### ESTRATTO DELLA FONTE
....

Leggendo insieme le due letture, si vede emergere una relazione straordinariamente positiva con Dio, che appare nel libro della Genesi come una guida sul monte per Abramo e per Isacco. Quando si commenta questo episodio, si parla poco e con qualche imbarazzo di Dio, perché sembra spietato. Chiede il sacrificio del figlio amato, proprio quello che Abramo ama; e si pensa poco che quella salita rappresenta la fede, ma anche tutti i dubbi e le incertezze di Abramo, che non riesce a vedere come la promessa di Dio si possa realizzare. È la salita di tutti quelli che fanno entrare Dio nella loro vita e fanno i conti con i dubbi, i fallimenti e tutte le incertezze; bisogna andare fino in fondo per scoprire se ci si può fidare, e Dio accompagna il dubbio accompagnandolo fino in fondo, fino alle soglie della morte. La lettera ai Romani, dice che Dio, donando il Figlio, accompagna oltre la morte. È importante la fiducia in Dio che cammina con le persone, nei loro dubbi e nel loro peccato, perfino nella morte e dona il Figlio perché il cammino sia garantito nella sua meta, che è quella di suscitare un popolo di persone giuste e vive.

....

### DATI DA ESAMINARE
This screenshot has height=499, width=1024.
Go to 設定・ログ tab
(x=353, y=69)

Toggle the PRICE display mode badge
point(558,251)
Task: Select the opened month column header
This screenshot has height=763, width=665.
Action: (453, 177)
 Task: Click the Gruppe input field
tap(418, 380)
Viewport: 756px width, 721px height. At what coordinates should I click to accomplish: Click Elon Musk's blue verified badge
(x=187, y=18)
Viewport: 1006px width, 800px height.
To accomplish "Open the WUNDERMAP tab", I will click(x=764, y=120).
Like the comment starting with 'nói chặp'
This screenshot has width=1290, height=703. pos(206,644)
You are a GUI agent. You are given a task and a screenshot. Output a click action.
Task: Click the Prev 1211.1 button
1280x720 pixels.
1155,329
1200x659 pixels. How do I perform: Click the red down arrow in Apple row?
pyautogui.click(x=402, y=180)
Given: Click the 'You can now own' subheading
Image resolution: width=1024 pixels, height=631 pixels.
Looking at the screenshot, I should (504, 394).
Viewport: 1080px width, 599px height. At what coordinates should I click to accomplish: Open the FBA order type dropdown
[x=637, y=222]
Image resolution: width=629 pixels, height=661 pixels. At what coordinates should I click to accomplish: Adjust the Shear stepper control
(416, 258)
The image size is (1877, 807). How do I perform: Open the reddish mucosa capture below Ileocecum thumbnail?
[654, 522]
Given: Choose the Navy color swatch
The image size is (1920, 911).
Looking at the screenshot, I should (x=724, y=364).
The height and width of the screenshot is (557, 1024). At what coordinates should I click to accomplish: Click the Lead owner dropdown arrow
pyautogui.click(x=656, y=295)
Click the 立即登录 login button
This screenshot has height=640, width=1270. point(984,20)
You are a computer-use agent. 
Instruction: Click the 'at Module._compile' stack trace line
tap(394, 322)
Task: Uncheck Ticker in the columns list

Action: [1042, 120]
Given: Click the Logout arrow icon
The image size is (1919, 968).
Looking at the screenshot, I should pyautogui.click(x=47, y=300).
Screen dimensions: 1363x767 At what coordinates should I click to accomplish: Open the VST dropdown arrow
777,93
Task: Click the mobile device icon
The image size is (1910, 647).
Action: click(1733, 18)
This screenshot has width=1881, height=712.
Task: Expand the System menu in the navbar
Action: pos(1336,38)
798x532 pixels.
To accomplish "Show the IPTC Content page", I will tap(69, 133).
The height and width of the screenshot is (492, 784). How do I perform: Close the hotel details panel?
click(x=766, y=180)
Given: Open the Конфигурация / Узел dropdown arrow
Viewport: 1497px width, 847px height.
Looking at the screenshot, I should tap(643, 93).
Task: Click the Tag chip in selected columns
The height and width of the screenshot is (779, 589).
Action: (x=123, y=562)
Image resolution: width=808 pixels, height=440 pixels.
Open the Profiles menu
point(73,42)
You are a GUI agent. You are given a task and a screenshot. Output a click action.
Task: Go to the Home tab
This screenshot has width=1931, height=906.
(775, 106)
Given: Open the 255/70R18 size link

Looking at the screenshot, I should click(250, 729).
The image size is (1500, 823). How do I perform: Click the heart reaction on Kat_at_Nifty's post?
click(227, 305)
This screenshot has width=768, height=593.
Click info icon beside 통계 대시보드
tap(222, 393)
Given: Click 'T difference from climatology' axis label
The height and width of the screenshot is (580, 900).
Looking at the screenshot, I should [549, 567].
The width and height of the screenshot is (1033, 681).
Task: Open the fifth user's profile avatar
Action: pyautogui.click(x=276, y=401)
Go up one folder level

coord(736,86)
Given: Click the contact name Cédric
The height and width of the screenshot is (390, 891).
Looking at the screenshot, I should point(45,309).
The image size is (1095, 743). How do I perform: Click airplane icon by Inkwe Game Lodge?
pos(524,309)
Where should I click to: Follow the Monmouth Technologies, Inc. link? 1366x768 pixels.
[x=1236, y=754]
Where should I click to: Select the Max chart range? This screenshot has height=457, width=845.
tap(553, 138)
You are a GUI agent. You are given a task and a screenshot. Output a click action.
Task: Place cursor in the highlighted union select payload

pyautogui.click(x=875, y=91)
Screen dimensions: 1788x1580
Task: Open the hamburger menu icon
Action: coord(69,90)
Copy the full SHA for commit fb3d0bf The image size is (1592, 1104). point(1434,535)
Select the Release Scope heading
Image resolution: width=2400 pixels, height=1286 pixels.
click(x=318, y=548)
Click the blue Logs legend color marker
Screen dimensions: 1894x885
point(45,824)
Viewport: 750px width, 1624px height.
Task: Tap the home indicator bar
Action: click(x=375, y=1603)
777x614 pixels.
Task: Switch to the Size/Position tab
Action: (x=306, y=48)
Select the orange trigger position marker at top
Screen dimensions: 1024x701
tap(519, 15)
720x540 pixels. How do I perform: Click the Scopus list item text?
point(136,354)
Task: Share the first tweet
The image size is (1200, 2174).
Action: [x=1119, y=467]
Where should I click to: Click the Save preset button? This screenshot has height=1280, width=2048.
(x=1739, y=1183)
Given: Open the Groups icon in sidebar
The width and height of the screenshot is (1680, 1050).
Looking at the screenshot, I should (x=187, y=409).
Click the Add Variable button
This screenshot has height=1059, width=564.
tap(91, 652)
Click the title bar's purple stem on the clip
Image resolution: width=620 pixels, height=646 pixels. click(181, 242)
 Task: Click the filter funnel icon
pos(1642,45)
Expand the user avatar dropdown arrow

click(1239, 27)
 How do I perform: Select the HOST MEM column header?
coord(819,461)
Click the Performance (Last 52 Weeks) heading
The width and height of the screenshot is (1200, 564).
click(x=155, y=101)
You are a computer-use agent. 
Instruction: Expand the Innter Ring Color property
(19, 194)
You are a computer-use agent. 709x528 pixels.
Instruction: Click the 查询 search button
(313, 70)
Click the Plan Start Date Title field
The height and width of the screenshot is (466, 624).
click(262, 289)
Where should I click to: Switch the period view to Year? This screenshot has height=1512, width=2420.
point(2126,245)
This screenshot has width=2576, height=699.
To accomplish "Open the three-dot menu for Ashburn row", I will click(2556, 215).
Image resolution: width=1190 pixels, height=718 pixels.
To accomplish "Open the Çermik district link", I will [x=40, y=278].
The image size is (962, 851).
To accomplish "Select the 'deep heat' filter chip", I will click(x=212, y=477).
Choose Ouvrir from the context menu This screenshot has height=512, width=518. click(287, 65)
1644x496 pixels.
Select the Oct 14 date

....

### ATTIVITÀ DA SVOLGERE
- a) Secondo il commento alle due letture bibliche, con che cosa fanno i conti quelli che fanno entrare Dio nella loro vita? Elencale tutte.
- b) Nel commento alle due letture bibliche, come appare Dio nel libro della Genesi?
- c) Prosegui il commento alle due letture bibliche dopo la sua ultima frase.

### SOLUZIONI DEGLI ESERCIZI
- a) I dubbi, i fallimenti e le incertezze.

- b) Come una guida sul monte per Abramo e per Isacco.

- c)
Il vangelo di Marco racconta la trasfigurazione, la lettura di questo brano, oggettivamente difficile, introduce moti elementi di riflessione e di discussioni esegetiche. Una descrizione del racconto può aiutare nell'interpretazione; si tratta di una visione riservata ai tre discepoli che sono sempre presenti nei momenti decisivi della vita di Gesù. Il motivo della visione è quello della luce e del candore delle vesti, motivi apocalittici che rimandano al mondo di Dio, come fanno anche la presenza di Elia e di Mosè, che sono collegati a Gesù per la loro appartenenza al mondo celeste, il loro collegamento al Messia.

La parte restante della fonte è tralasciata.